Companies are spending wildly on Artificial Intelligence (AI), understandably because AI has already impacted business plenty and, arguably, is only getting started doing so. In response, I have decided to write a two-piece series on AI. The first Playing to Win/Practitioner Insights (PTW/PI) piece will discuss a way to conceptualize the role of AI in business and strategy and the second will suggest how to think about company investments in AI. This one is Strategy & Artificial Intelligence: A Story of Heuristics, Means, and Tails.

AI & the Progress of Knowledge

I will focus on the AI manifestation that has gotten businesspeople simultaneously giddy and worried, which is large language model-based generative AI (Let’s call it LLM/AI) — as epitomized by, though certainly not limited to, ChatGPT. There are, of course, many types of AI, some older, some newer, some yet to come. But I will let others discuss AI classification systems. And bear with me, I need to go on a longer-than-usual detour to get to the way to think about LLM/AI.

Though I wrote The Design of Business a decade and a half ago, long before AI became a big deal, I feel it provides a helpful way to think about what LLM/AI accomplishes. The book has aged well and become the 2ndmost cited publication in its field.

----

◆ Required work:
**A.** In the excerpt, which kind of AI does the author say the discussion will focus on?
**B.** Transcribe the part of the excerpt between "Companies are spending" and "Means, and Tails.", inclusive.
**C.** Decide whether each statement agrees with the excerpt. Answer yes or no for each and quote the words of the excerpt that decide it.
(i) The author plans a series of three pieces on AI.
(ii) The Design of Business was written before AI became a big deal.
(iii) The author intends to lay out a classification system for the types of AI.

◆ Given data:
----

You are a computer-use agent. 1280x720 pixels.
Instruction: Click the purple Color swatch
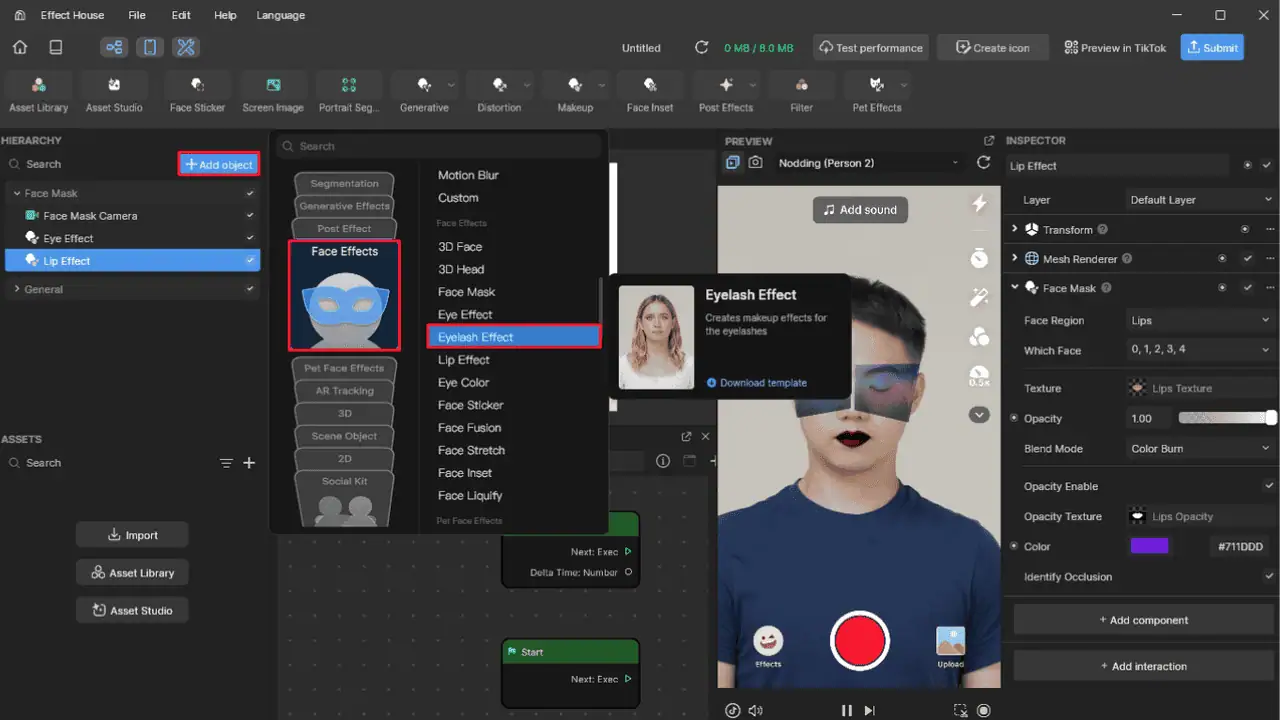coord(1149,546)
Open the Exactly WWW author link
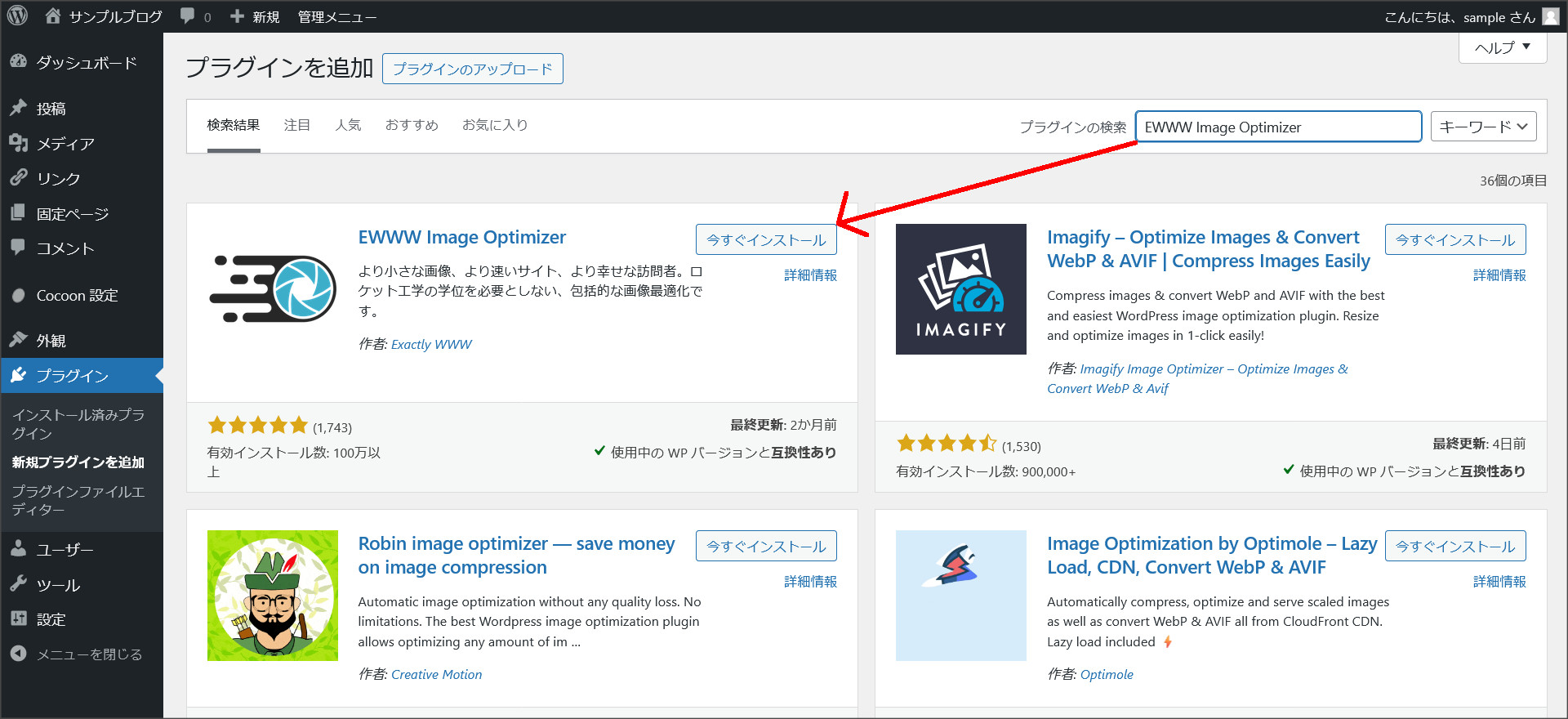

----

◆ Answers:
**A.** Large language model-based generative AI, which the author calls LLM/AI.

**B.**
Companies are spending wildly on Artificial Intelligence (AI), understandably because AI has already impacted business plenty and, arguably, is only getting started doing so. In response, I have decided to write a two-piece series on AI. The first Playing to Win/Practitioner Insights (PTW/PI) piece will discuss a way to conceptualize the role of AI in business and strategy and the second will suggest how to think about company investments in AI. This one is Strategy & Artificial Intelligence: A Story of Heuristics, Means, and Tails.

**C.**
(i) No: "I have decided to write a two-piece series on AI."
(ii) Yes: "Though I wrote The Design of Business a decade and a half ago, long before AI became a big deal"
(iii) No: "But I will let others discuss AI classification systems."